The Bug Movie: Life and Times of the People's Car Produced and Directed by Damon Ristau, Co-Produced by Jason Willenbrock and Tory Alonzo. Chassy Media, November 2016. $14.99 Downloand/DVD, $17.99 BluRay. Available at https://www.chassymedia.com/product/the-bug/.
I am not a "car guy." My drives have never had a nickname, and seldom get cleaned. The rusted through body panels on my 1988 pickup truck are going to get more rusted. My son can point out cars of note on the opposite side of the freeway. I'm not sure what a Tesla looks like. I live close enough to Hershey, PA that I could visit the classic car fest come October. Indeed, as a member of the Society of Automotive Historians I receive an invitation to their dinner there. I've yet to make it. For me this documentary was thus an introduction to the culture of car buffs, in this case those in love with the classic VW Beetle. Three sorts are depicted in vignettes that develop over the course of this video. Some grew up with memories of it as the family vehicle; for others their strongest memories came through The Love Bug and the other five Disney Herbie films in which a 1963 Beetle was the star. Some just like fixing up old things. Restoring a Beetle to working order is feasible: so many were made that parts remain readily available.

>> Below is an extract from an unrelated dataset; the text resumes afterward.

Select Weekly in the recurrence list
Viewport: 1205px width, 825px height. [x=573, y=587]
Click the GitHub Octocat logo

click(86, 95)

The story that runs throughout and helps tie this documentary together begins with hauling a Beetle out of the garage where it had sat for two decades, after the man who was fixing it up passed away. His widow and her son deliver the partially disassembled car, replete with parts wrapped in paper, to an enthusiast. The first stage is cleaning out packrat debris, and then pushing it from the storage shed onto a trailer. Over the subsequent year it is brought back to life, step by step: fixing up the engine and clutch, painting, and finally starting the car for the first time in 23 years. The film concludes with the new owner fulfilling his promise, driving back to show the pristine-appearing car to the old woman and her son. There are similar, shorter segments. One focuse on a man who loved the Herbie films as a kid. He eventually tracks down #10 of the 26 "expendable" vehicles used in filming the Love Bug, first in the series. It proudly sits on display, replete with the dings it received in a stunt for the film.
I'm interested in the history of the industry, and there's a bit of that, with shots of the Beetle from the its origin in the 1930s to the end of its use as the standard taxi in Mexico. That story ends with the camera panning a hedgerow of Beetles awaiting the crusher, all an identical green, one of which is "saved" by an enthusiast who carts it back to the US. Likewise there's material on the arrival of the car in the US, from 2 in 1949 to 163 in 1950. However, there's no systematic analysis of the company, of the VW parallel to Ford's focus on a single model that led both companies close to failure. We get a little bit on what distinguished the Beetle from less successful small cars. There are hints of its global spread, but other than scenes from Mexico there's no treatment of how – again like the Model T – it came to be produced in multiple countries. Likewise the "pad" (in modern parlance, rolling chassis) was, as with the Model T, adapted to serve as a truck, a tractor and as the classic dune buggy. There's little on the production aspect, of the implementation of rigid automation in Wolfsburg, nor is there any discussion of Ford-like vertical integration into parts production. So while there are tidbits for those with other interests in the industry, the documentary really is by, for and about enthusiasts.
One takeaway for me were sequences where enthusiasts reflected upon their infatuation. Two noted that their passion was not really rational, restoring an old car that they wouldn't drive much, and that furthermore wasn't so old or unusual as to be fit for a museum. Another noted that working on an old car was a change of pace, something he could do for an hour by himself; yes, he liked VWs, but critical was the practicality of it. They were built to be endlessly repaired, and doing so doesn't requiring having a specialized machine shop. Puttering around, yes, but with the feasible goal of actually getting the car at hand back on the road. My family never had a second car, nor a spot where my brothers and I could have worked on a "junker." I don't have the skills needed, but I certainly can understand the attraction of fixing things up.
My most vivid memory of a Beetle is developing moderate hypothermia en route back to my Harvard dorm from my first cross-country skiing trip. I was shivering uncontrollably by the time we arrived; with four of us in the car we'd had to periodically open windows to defog the windshield. It was a robust design, but very much a German one, unsuited to extremes of temperature. Images of quirkiness and cuteness pervade the documentary. Design shortcomings dominate my memories; I'll never be an enthusiast. This documentary added to my knowledge of Volkswagen, particularly its history in the US market, and with footage from its early history in Germany. Most important, it has helped me appreciate a bit better the mind of the enthusiast.